§ **DATA SHOWN**
══════

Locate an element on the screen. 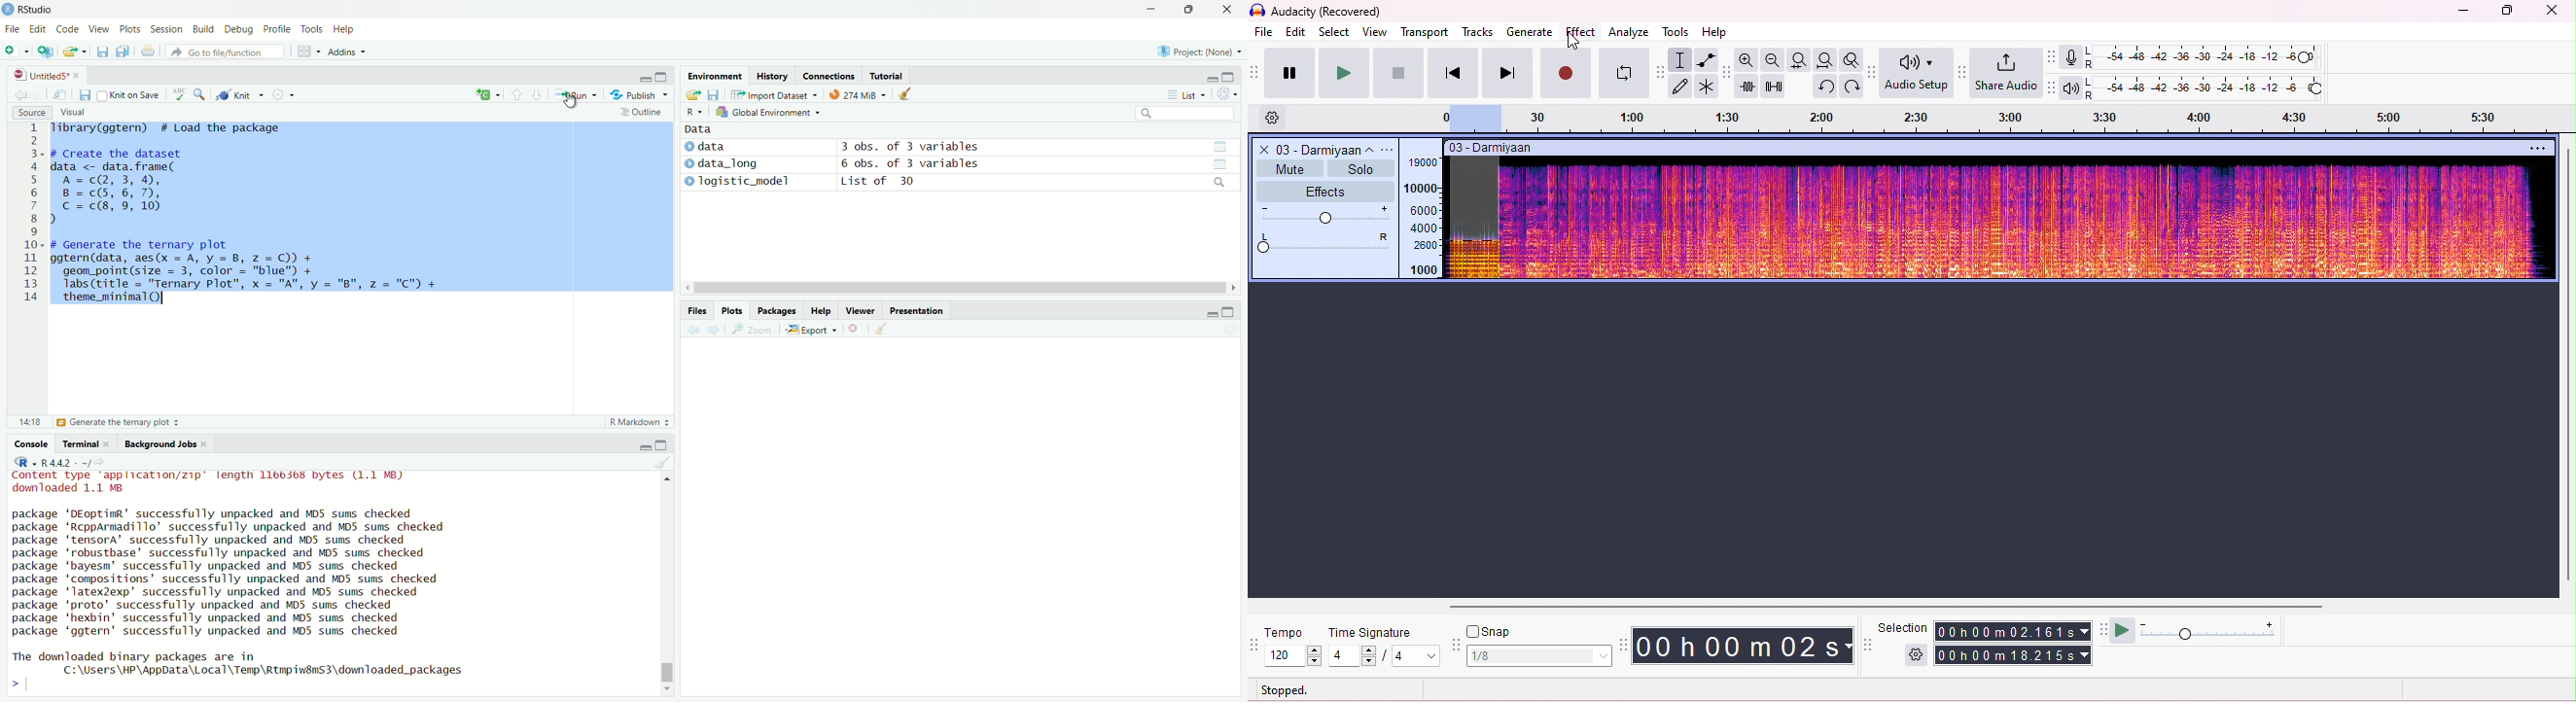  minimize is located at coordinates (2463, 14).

══════

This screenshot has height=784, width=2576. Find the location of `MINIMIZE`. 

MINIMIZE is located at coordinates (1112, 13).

══════

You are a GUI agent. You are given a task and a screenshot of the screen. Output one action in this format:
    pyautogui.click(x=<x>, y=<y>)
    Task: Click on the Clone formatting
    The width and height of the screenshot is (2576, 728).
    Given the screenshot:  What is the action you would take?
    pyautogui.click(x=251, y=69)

══════

Please copy the lines from the one containing "This screenshot has" through the one containing "MINIMIZE is located at coordinates (1112, 13).", both included, and give only those lines.

§ **RESPONSE TO THE TASK**
This screenshot has height=784, width=2576. Find the location of `MINIMIZE`. 

MINIMIZE is located at coordinates (1112, 13).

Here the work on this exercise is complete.